▶ _TASK REQUIREMENTS_: Lines in the listing below may contain the word "Given". State how many do, and nothing more.
------------------------------------------------------------------------
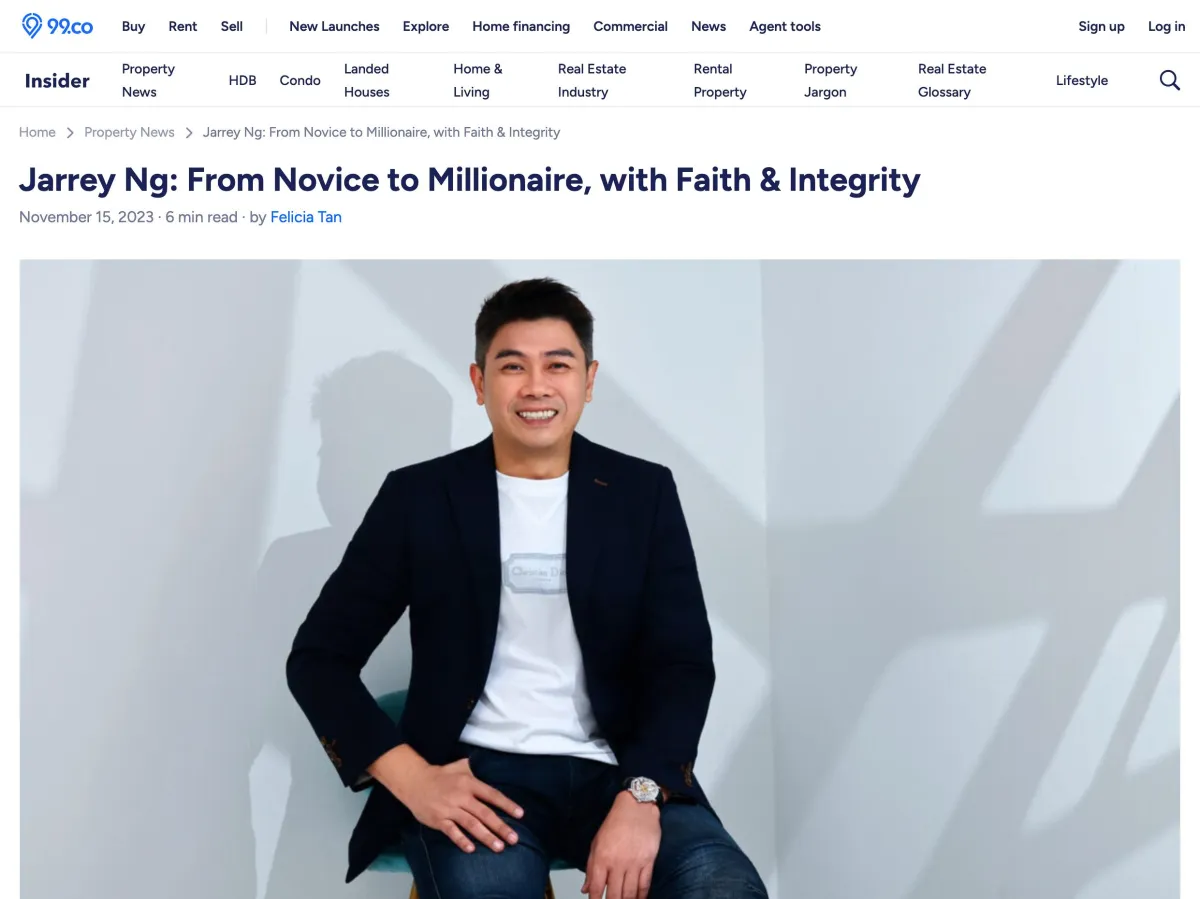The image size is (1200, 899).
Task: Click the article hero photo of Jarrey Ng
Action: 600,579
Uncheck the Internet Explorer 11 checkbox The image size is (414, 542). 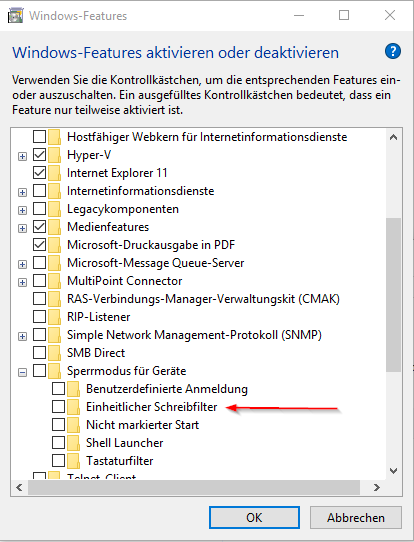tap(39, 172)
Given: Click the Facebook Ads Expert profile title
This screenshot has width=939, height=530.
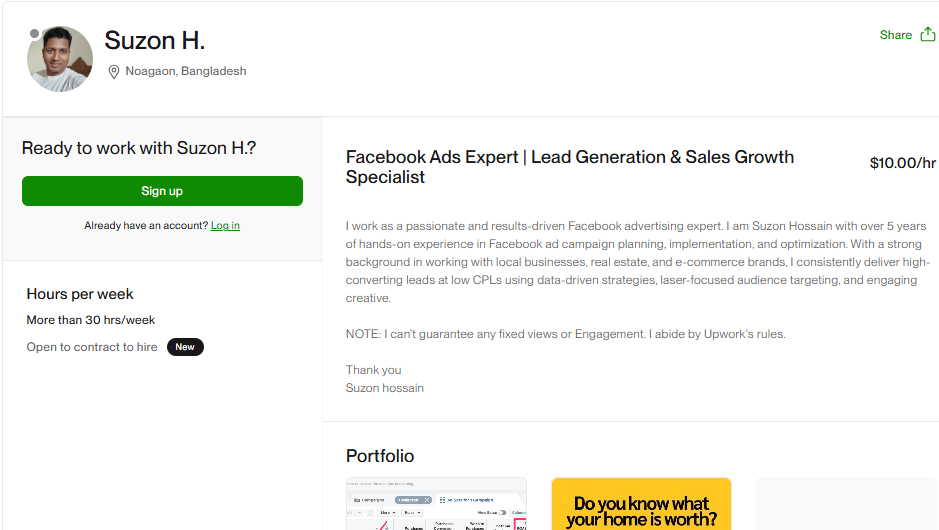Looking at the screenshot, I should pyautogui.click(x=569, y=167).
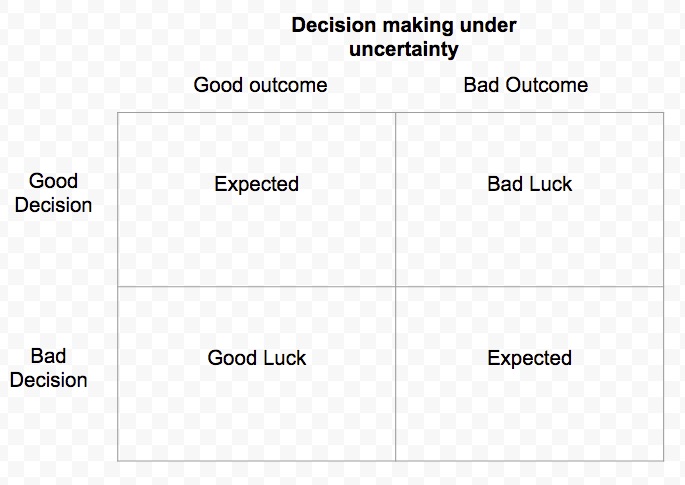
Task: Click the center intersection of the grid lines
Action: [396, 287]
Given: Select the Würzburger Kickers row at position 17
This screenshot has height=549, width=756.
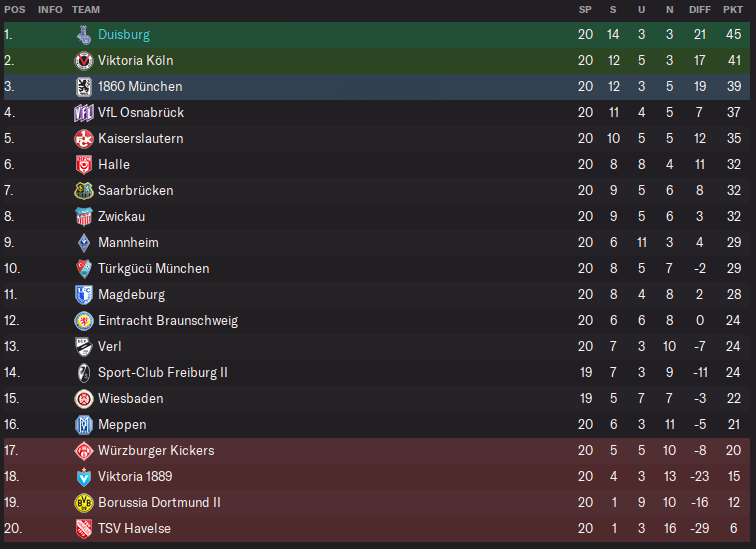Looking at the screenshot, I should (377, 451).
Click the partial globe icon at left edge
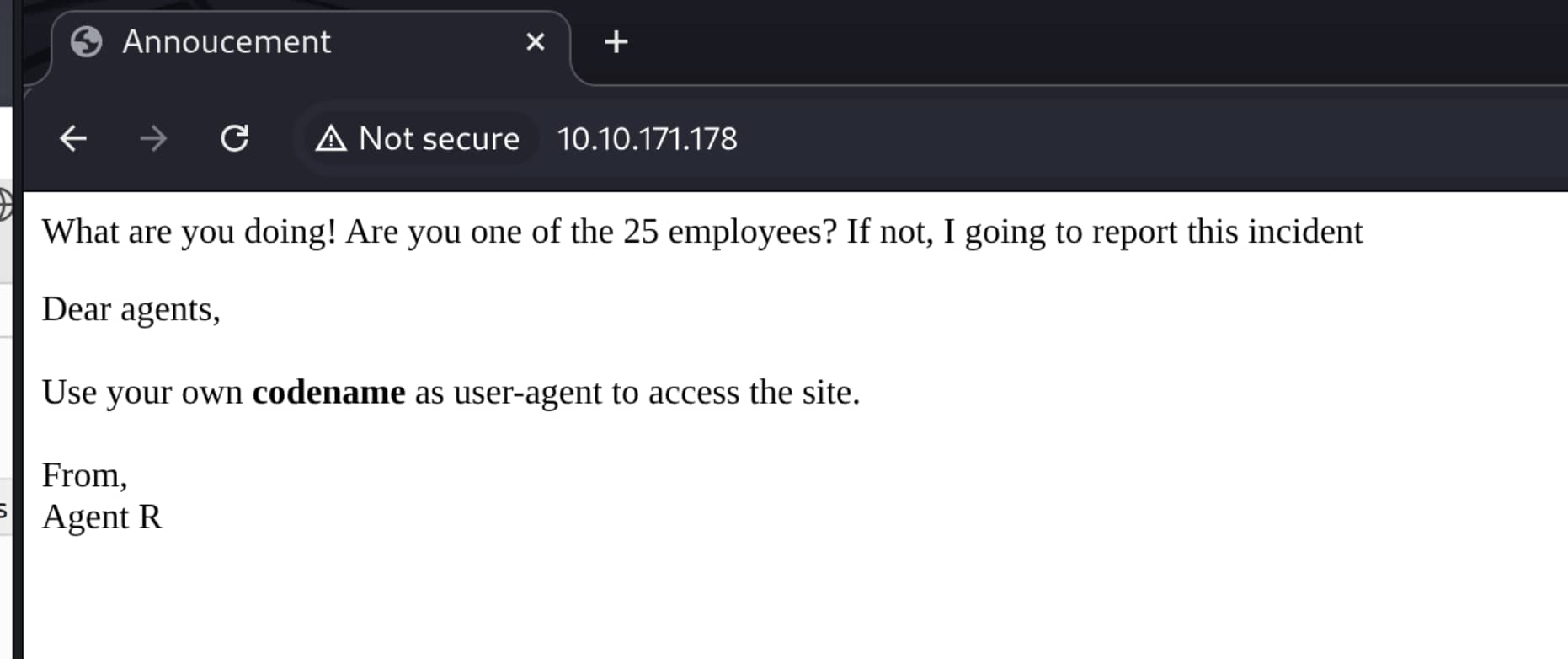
------------------------------------------------------------------------
▶ _TASK RESPONSE_: 2